Developmental and behavioral characteristics of children with Dup15q syndrome (P1.6-041)
Objective: To systematically assess developmental and behavioral characteristics in a large cohort of children with dup15q syndrome to identify clinical endpoints for future clinical trials.
Background: Duplication of 15q11.2–q13.1 (dup15q syndrome) is one of the most common copy number variations associated with autism and intellectual disability. As with many neurogenetic conditions, gathering accurate developmental and behavioral assessments is challenging. Large–scale phenotyping studies are necessary in order to inform participant selection and clinical endpoints for future clinical trials.

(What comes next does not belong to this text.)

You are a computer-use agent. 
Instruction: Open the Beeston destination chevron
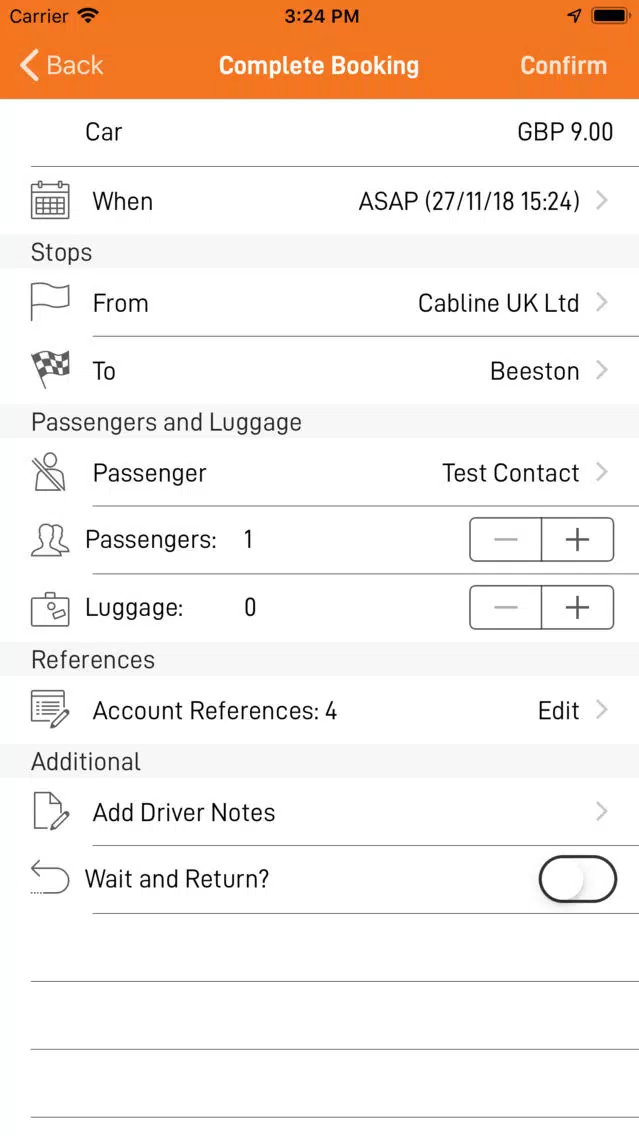pos(601,370)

Design/Methods: Participants included 60 children with dup15q syndrome ages 30 months – 18 years, recruited from the national Dup15q Alliance, family meetings, and the UCLA Dup15q clinic. We evaluated multiple domains of development through both direct assessment and parent report, and we examined overall group phenotype as well as profiles based on duplication type and epilepsy status
Results: Children with isodicentric 15q duplication (idic15) and epilepsy showed the greatest level of impairment, while children with interstitial duplications (int15) showed the least. Three participants had developmental scores in the average range, while the remaining participants scored in the mild to severely impaired range. Adaptive behavior scores were significantly different across domains (F=14.69, p<.001). Communication domain scores were significantly lower than socialization (t=4.69, p<.001) and motor domains (t=3.18, p=.003), while daily living skills domain scores were significantly lower than socialization (t=3.19, p=.002) and motor domains (t=2.32, p=.03). Although adaptive behavior was strongly associated with cognitive ability, adaptive scores were higher on average than cognitive scores (t=11.73, p<.001). Measures of social communication were highly associated with developmental level.

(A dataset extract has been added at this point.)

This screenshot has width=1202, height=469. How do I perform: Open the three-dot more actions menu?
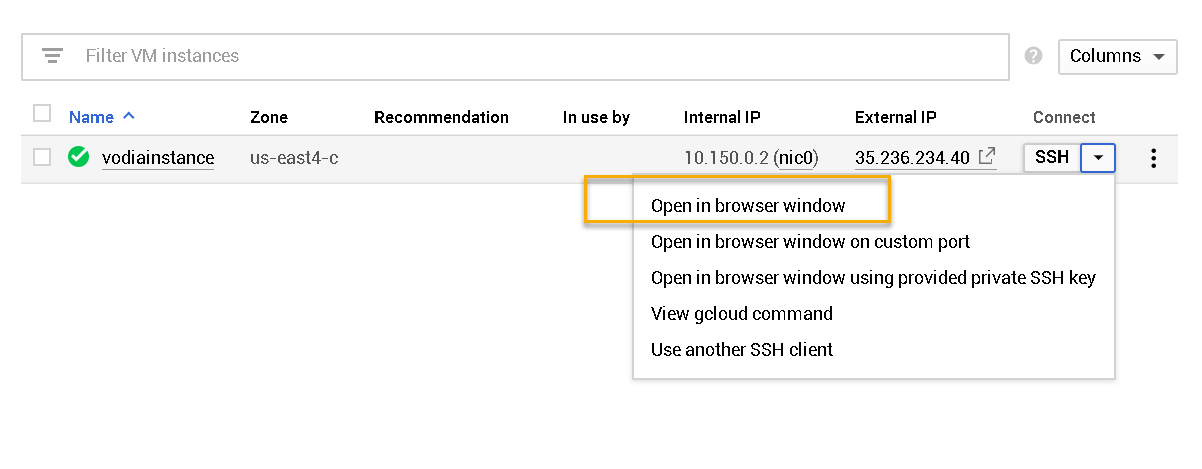click(x=1154, y=158)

Conclusions: Findings confirmed that both duplication type and epilepsy contribute to the level of impairment observed, although there is still substantial heterogeneity across individuals. Clinical trials in intellectual disability syndromes should employ a flexible set of assessments that allow each participant to receive the assessment that is the best fit for their skills
Disclosure: Dr. Distefano has nothing to disclose. Dr. Wilson has nothing to disclose. Dr. Jeste has received personal compensation for consulting, serving on a scientific advisory board, speaking, or other activities with Hoffmann-La Roche Pharmaceuticals.